O que pareceu serem os restos de uma "borboleta caveira", no solo, junto às colmeias.
…
Obrigado ao Shubash
Chand pela forma amistosa como nos recebeu na sua exploração e que a partir
de agora, além do mel, há-de também valorizar o seu apiário como atracção
turística.
Obrigado ao Anil
Sharma pela tradução inglês – hindu, pela condução profissional no trânsito
caótico e pela paciência ilimitada que sempre demonstrava quando nos sentíamos
atraídos por estas atracções menos turísticas.Obrigado ao Sanjay Kumar pela forma intrépida com que avançou pelo apiário, antes de saber da nula agressividade das abelhas e pelo apoio e boa disposição que sempre demonstrou.
7 comentários:
Mais um excelente post retrato duma grande viagem. Mas quer-me parecer que há ali um sr cuja barriga tem vindo a crescer, será a falta de carregar umas alças? Se tudo correr bem, no dia 8 estou ai.
Forte abraço amigo
Olá Luís,
:D :D :D
Fizeste-me rir a valer!!!
Na realidade Luís, não me habituei muito aos "spicy's" da Índia, estava mesmo era muito inchado e com uma tremenda nosemose...
Felizmente voltou tudo ao normal, ainda que o normal não seja o ideal :)))
É um prazer contar contigo no Avis mellífera,
Abraços
Gosto muito de blog e obrigado por nos trazer estes documentários que são fantasticos.
O "inchaço" tem as costas largas!
Parabéns pela excelente reportagem.
Até dia 8.
Um abraço.
Abelhasah.
António,
Já não tinha mais por onde inchar :)))
As dimensões do apicultor também não ajudam... para a próxima escolho um do meu tamanho :)))
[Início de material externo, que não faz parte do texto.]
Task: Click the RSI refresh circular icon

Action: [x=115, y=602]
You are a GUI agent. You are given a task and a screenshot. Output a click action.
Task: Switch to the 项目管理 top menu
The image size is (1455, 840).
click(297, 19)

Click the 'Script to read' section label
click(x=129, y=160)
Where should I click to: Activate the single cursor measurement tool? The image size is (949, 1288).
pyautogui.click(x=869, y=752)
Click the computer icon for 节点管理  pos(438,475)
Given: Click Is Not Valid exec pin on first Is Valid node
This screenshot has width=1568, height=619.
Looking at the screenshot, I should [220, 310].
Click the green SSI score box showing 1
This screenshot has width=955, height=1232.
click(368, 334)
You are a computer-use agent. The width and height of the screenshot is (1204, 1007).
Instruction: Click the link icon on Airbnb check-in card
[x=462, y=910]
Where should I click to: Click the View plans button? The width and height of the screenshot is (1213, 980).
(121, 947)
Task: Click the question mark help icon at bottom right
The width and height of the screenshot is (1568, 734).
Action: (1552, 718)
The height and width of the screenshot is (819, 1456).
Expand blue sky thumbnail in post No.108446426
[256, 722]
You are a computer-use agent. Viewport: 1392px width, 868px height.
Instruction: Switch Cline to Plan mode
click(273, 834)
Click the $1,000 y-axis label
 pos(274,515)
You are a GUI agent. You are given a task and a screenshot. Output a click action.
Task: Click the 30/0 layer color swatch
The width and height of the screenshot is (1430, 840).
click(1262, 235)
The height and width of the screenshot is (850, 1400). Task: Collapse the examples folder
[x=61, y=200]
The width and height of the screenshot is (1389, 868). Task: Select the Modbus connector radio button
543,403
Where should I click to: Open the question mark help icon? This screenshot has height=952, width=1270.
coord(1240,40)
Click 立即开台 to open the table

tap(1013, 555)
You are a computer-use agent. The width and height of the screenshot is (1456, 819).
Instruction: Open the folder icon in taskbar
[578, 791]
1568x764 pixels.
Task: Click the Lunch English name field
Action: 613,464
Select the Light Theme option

Tá tudo a postos para dia 8!
Abraços
Boas Quim
Parabéns por mais esta viagem cultural á India foi pena não verem mais apicultores mas já deu para ver as diferenças.
Parabéns
Gostei sim senhor. De facto a tenda no meio do apiário é qualquer coisa de fantástico. Imagino-te daquia uns 30-40 anos na tua tenda em pleno Alentejo com as tuas abelhas completamente domesticadas a entrarem na tenda com pólen e néctar para te manterem no mundo dos vivos. Claro, nessa altura não haverá Varroa, ou talvez uma relação simbiótica como a Apis cerana, e para te alimentares vais ter apenas pólen e mel.
A Índia não me "puxa" mas deve ter sido muito bom.